"Good."
"I suppose we'd best have tea and then sight-see them around the colleges till dinner."
"I guess the tour is obligatory," he said with a grimace. "Has the Muse been refractory this morning? I saw you rambling round in the garden."
"Yes," her lips twisted into a wry smile. "Had to fight out a new idea. It's provoking. You get things nicely planned out, everything marching placidly to a happy ending—then something unexpected turns up, some eleventh-hour disturbance. Something you've got to take time off to think out."
"Fine," he said. "You're growing into a more realistic vision of life all the time, B. And that means constantly improving novels."
He got up and walked about the room, developing into quite a speech his ideas on the Unexpected Element in Life and how it deserved more recognition in literature. But all the time, while she was appearing to listen in rapture to his wisdom, she was telling herself bitter things about the literal-minded, uncomprehending male.

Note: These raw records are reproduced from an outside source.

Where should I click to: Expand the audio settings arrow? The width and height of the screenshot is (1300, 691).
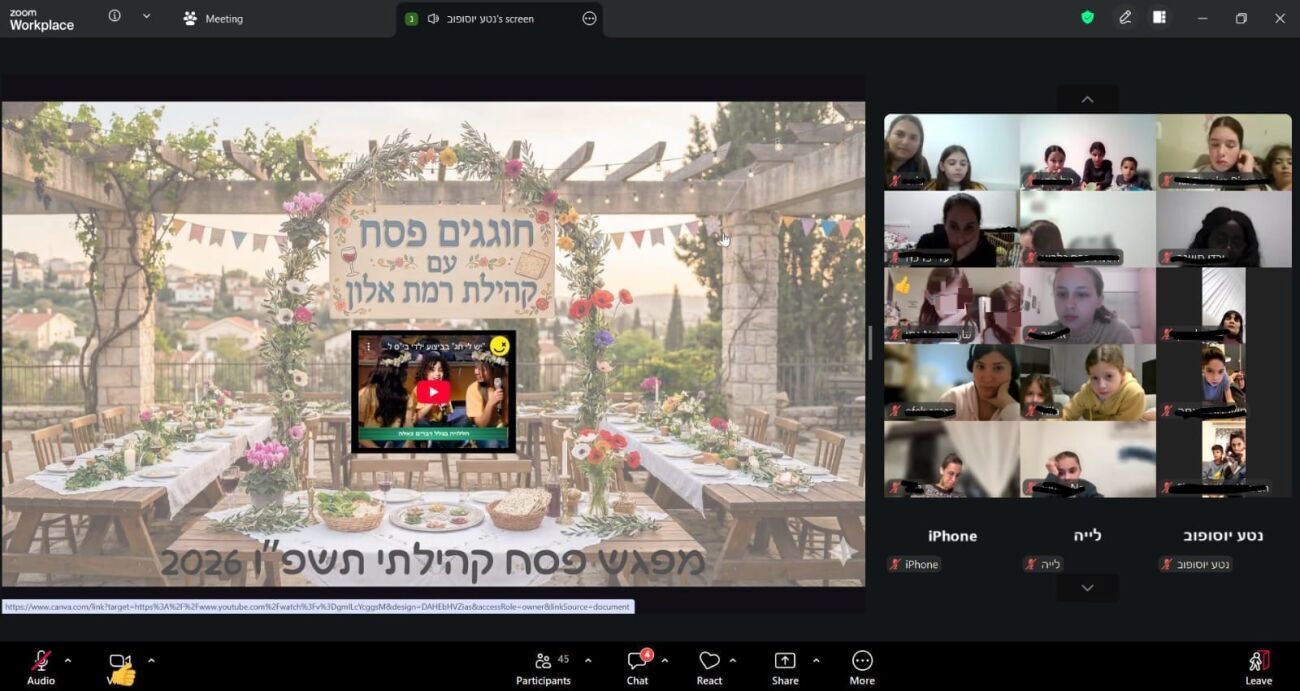coord(68,660)
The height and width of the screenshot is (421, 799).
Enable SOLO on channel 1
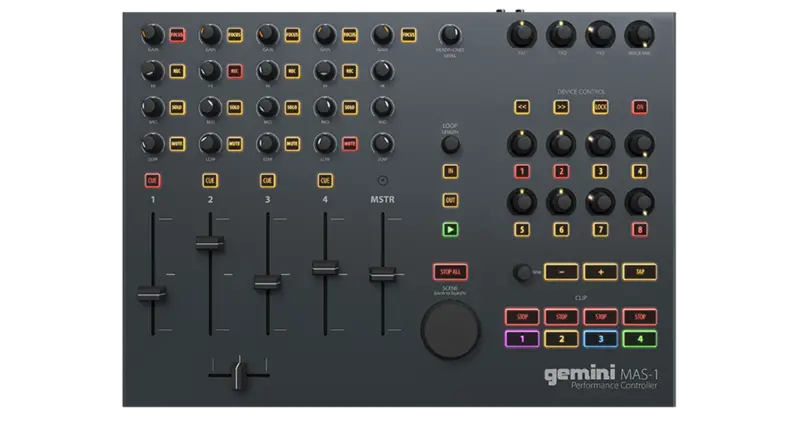pyautogui.click(x=177, y=107)
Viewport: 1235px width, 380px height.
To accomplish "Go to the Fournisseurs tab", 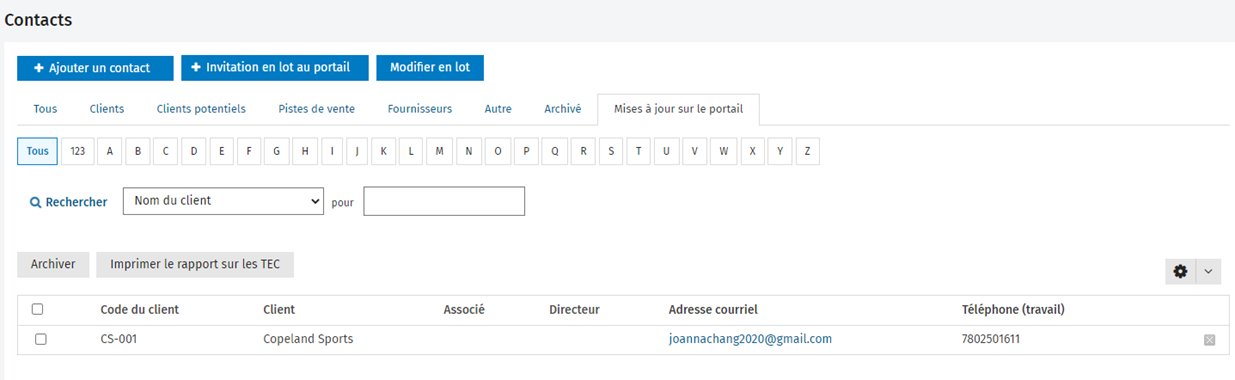I will [x=420, y=109].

Thursday afternoon as Yetta and Isadore found their places in the train for Oxford they both had an unusual feeling of tongue-tiedness. They were quite tired and it was a relief to have sleepiness as an excuse for not talking. Yetta was not conscious of any stress between them. She believed that Isadore was as sleepy as he pretended to be. It seemed to her the most natural thing in the world to renew old friendships.
She opened her eyes now and then for a glimpse at the unfamiliar countryside. But most of the time she dreamily lived over again "the old days." She was generally too busy to think these things out leisurely—as you must if you are to think of them at all. She found it hard to recognize the picture of herself which she drew out of her memory. The few years, which had passed since her marriage, seemed to her much longer and fuller than all her life before. She, a mother of two children, found it very hard to sympathize with the jeune fille, who had been so very much in love with this man she had scarcely seen a dozen times. She was half sorry she had accepted the invitation. She was no longer the same person whom Walter and Beatrice had known. Instead of renewing an old acquaintance, her visit to Oxford would be that of a stranger. It would be embarrassing if Walter treated her like the girl he had known. But it never occurred to her that Isadore was suffering from jealous apprehension.
"Oxford's the next station," Isadore said.
It jerked her out of her revery. As they got off the train there was a kaleidoscopic moment, an impression of many people rushing hither and thither in a senseless chaos. Then suddenly the vagueness dissolved, and there were Walter and Beatrice, the blank look on their faces just melting into a smile of recognition. Everybody shook hands, the women kissed each other, and Walter and Isadore rushed off to check the bags.